2 DON'T LET COST DETER YOU
"One common misconception is that you need lots of money to buy a house," says Simon. "There are ways to buy a house with very little money. In fact, one recent trend has been an increase in low, down-payment mortgages. People want to hold on to their cash to use for other things."
Nevertheless, you can't expect to get a free ticket for a new house. "You should have at least 10% of the cost of the house saved up to cover a down payment, closing costs, and other expenses," says Lisa Wilds, a Pittsburgh-based residential loan officer for National City Corp.
3 CHECK YOUR CREDIT
When you apply for a home loan, lenders will scrutinize your credit history. Wilds suggests paying down your financial obligations such as credit card debt and car loans. And Simon advises reviewing your credit report. "You need to know what's there before a lender does," she says.
You can get your credit report from Equifax (800-685-1111), Experian (888-397-3742), or TransUnion (800-888-4213). "If there are any errors, you will need to work with all three [agencies] to clear them up."
As you check your credit, you can find out your "credit score," a standardized measure used by many lenders to assess potential borrowers (900 is considered an ideal score). "Credit scores over 620 have a good chance for a conventional mortgage," says Debbra Carrigan, residential mortgage sales manager for Bank of America in Oakland, California. "If you're below that score, and especially if you're below 600, you may have to use more creative financing and pay a higher interest rate."

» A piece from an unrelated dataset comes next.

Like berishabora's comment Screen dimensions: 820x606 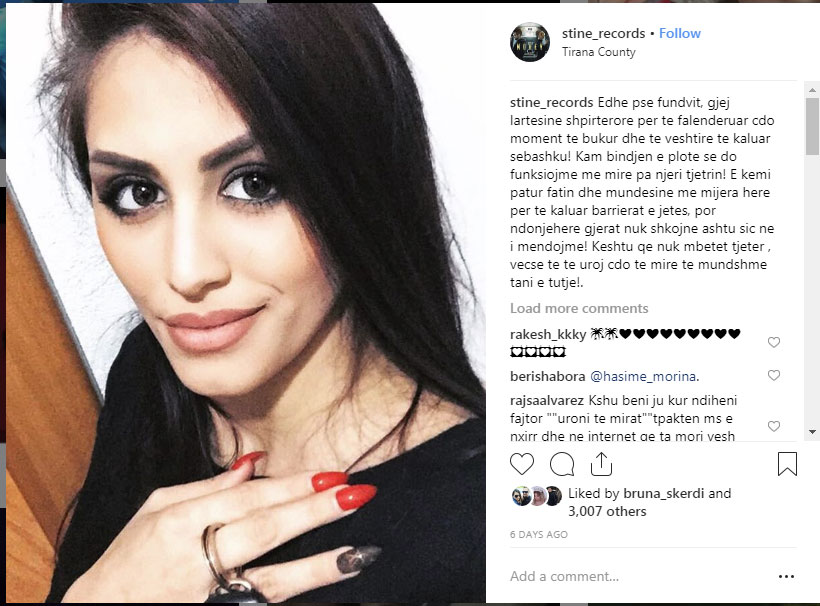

Even if you have had credit problems, don't give up on looking for a mortgage. When Ronald Jacobs, 41, and his wife, Bonita, 35, of Oakland, California, filed for bankruptcy in 1998, they were told by lenders to keep a clean credit record for two years before applying for a mortgage. "We kept our record clean, kept current on all bills, and went through a first-time homebuyer's program sponsored by a local community group," says Ronald. Working with Carrigan, the couple found a 30-year, fixed-rate mortgage in 2000 and have since refinanced at a lower interest rate.
4 HOW MUCH CAN YOU AFFORD?
In real estate lingo, you need to be "pre-qualified" to buy a house for a given amount. No real estate agent will bother showing you $300,000 homes if your finances won't stretch beyond $50,000.
"[Being pre-qualified] just gives you an idea of how much of a mortgage you can expect, based on your income," says Keith Gumbinger, vice president of the Butler, New Jersey-based HSH Associates, a financial publishing company that compiles mortgage industry data. "As a rule of thumb, you can get a mortgage of 2.5 to 2.75 times your income." Thus, if you make $60,000 a year, you might be pre-qualified for a mortgage of $150,000-$165,000. You can calculate how much home you can afford at blackenterprise .com (www.blackenterprise.com).
5 DECIDE ON A LENDER OR BROKER
When lining up financing, you can work directly with a lending institution or you can hire a mortgage broker who'll choose from a number of lenders.
"I started out with a broker through a referral," says Janine Greer, 35, an insurance adjuster in Oakland, California. "It soon became apparent that he didn't know what he was doing; he was telling me that I'd have to sell my car to get rid of my car loan in order to get a mortgage. The bottom line was that he never found a lender. Fortunately, I connected with Debbra Carrigan at Bank of America, who put together the loan I needed."